▶ _What you will do_
Copy exactly, and only, the lines from the line containing "This screenshot has height=509, width=800." through the last line of the records below, both included.

▶ _Dataset excerpts_
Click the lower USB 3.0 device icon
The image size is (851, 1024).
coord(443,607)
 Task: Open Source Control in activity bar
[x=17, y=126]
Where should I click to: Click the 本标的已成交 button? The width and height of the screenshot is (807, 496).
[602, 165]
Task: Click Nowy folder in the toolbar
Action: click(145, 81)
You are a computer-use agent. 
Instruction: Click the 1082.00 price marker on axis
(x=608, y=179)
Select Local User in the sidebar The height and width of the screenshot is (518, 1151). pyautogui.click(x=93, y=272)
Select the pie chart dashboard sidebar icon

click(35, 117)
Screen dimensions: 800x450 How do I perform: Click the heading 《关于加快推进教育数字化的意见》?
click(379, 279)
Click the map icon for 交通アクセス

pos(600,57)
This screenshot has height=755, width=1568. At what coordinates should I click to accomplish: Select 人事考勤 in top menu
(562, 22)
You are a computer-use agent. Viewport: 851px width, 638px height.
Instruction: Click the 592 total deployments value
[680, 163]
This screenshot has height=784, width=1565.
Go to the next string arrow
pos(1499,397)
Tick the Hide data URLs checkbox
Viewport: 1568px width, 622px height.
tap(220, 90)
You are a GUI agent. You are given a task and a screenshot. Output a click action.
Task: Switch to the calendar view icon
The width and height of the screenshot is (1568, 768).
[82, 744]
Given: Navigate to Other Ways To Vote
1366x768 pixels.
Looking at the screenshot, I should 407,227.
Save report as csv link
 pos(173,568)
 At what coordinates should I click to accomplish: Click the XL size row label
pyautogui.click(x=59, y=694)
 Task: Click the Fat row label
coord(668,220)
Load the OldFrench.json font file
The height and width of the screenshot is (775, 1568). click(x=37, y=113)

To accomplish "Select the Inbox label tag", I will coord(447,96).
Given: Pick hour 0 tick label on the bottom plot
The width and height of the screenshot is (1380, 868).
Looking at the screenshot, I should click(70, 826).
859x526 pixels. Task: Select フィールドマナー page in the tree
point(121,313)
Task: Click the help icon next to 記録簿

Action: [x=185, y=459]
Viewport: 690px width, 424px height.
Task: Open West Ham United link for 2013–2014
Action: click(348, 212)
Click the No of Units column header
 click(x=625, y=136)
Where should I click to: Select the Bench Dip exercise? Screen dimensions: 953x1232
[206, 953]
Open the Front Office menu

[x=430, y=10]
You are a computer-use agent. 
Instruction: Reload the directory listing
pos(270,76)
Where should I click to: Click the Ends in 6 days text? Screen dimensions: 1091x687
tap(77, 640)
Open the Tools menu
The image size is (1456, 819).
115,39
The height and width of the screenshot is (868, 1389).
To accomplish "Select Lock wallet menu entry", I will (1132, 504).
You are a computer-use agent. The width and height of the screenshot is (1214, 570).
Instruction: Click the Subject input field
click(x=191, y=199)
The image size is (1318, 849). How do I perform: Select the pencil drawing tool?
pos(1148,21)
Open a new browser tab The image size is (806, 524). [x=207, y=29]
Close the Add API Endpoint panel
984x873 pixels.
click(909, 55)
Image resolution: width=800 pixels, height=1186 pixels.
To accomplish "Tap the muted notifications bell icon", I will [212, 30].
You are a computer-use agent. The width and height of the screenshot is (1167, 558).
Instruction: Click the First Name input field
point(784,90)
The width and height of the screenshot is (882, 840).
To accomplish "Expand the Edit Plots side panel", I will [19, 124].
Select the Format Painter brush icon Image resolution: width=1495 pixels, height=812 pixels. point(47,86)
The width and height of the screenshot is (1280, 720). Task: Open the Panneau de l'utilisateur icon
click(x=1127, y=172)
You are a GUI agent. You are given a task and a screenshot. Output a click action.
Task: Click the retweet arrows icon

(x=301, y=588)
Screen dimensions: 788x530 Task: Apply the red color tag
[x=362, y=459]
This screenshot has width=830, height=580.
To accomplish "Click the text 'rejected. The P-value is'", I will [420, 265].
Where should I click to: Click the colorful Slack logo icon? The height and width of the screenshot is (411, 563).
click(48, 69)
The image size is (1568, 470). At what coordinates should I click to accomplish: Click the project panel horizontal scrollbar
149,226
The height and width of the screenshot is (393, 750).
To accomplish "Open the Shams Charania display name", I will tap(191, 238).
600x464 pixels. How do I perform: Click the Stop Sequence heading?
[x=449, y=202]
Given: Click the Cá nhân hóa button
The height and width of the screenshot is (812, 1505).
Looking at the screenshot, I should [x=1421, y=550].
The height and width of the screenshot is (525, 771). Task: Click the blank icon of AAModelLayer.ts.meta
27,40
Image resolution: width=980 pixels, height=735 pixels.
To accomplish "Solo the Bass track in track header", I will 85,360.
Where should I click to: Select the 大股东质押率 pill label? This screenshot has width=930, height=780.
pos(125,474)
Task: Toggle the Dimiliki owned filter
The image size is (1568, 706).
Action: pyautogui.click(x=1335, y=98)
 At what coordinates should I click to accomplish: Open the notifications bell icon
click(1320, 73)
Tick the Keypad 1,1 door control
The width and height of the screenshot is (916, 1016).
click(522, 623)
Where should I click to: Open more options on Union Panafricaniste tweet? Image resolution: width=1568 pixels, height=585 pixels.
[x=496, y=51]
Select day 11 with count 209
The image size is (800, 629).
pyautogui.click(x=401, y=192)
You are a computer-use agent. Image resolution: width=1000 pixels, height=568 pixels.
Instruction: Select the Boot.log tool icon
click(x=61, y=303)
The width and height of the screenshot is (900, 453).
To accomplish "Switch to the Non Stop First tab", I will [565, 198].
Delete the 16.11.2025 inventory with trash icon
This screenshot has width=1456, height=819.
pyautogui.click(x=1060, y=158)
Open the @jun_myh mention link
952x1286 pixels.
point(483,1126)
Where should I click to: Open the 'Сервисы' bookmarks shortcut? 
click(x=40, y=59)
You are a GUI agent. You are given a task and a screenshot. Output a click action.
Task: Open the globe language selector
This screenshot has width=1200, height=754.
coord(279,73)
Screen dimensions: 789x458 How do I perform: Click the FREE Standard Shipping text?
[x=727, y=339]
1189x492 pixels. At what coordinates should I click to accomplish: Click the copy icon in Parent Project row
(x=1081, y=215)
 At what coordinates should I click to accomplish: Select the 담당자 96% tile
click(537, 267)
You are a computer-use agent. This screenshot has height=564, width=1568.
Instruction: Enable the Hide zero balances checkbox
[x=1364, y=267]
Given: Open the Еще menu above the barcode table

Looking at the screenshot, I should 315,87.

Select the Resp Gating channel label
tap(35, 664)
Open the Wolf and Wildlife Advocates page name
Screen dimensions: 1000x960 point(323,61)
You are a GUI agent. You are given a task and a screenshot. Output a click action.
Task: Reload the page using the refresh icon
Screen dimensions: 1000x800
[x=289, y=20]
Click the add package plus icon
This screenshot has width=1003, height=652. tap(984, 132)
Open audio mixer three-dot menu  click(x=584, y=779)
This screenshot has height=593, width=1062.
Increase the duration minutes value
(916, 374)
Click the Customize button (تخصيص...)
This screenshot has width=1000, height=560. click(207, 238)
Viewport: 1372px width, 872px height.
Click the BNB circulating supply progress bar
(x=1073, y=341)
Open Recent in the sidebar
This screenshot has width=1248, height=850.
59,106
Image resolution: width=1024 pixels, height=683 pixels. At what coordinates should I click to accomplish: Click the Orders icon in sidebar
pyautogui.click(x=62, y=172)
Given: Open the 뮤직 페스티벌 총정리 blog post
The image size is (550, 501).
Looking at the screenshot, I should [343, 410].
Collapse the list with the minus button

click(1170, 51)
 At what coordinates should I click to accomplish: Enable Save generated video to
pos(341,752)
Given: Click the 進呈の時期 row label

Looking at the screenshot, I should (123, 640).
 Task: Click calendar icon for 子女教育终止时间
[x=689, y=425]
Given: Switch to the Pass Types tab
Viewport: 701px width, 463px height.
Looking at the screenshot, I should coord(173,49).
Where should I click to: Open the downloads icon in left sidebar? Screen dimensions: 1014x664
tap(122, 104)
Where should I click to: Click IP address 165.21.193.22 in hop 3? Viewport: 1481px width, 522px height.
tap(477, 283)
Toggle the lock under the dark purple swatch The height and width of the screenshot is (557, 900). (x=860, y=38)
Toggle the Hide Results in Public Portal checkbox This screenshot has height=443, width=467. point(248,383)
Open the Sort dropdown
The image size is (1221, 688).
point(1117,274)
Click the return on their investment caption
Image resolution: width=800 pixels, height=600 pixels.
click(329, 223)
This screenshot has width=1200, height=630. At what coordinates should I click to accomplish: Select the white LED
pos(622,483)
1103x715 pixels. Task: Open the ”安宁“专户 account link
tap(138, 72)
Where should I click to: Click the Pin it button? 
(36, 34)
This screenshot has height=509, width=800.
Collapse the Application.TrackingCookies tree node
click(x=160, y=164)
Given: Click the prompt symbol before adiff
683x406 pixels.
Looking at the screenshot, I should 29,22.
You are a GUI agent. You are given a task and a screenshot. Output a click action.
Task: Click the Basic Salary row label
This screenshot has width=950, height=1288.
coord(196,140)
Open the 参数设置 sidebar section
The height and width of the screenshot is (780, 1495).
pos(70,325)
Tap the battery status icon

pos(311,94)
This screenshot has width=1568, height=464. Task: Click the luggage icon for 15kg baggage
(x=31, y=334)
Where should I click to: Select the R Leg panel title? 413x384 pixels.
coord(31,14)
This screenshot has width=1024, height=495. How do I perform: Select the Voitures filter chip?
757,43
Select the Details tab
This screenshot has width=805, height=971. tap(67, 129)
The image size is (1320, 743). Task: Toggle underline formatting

▶ _Answer area_
This screenshot has height=509, width=800.
Collapse the Application.TrackingCookies tree node
click(x=160, y=164)
Given: Click the prompt symbol before adiff
683x406 pixels.
Looking at the screenshot, I should 29,22.
You are a GUI agent. You are given a task and a screenshot. Output a click action.
Task: Click the Basic Salary row label
This screenshot has width=950, height=1288.
coord(196,140)
Open the 参数设置 sidebar section
The height and width of the screenshot is (780, 1495).
pos(70,325)
Tap the battery status icon

pos(311,94)
This screenshot has width=1568, height=464. Task: Click the luggage icon for 15kg baggage
(x=31, y=334)
Where should I click to: Select the R Leg panel title? 413x384 pixels.
coord(31,14)
This screenshot has width=1024, height=495. How do I perform: Select the Voitures filter chip?
757,43
Select the Details tab
This screenshot has width=805, height=971. tap(67, 129)
The image size is (1320, 743). Task: Toggle underline formatting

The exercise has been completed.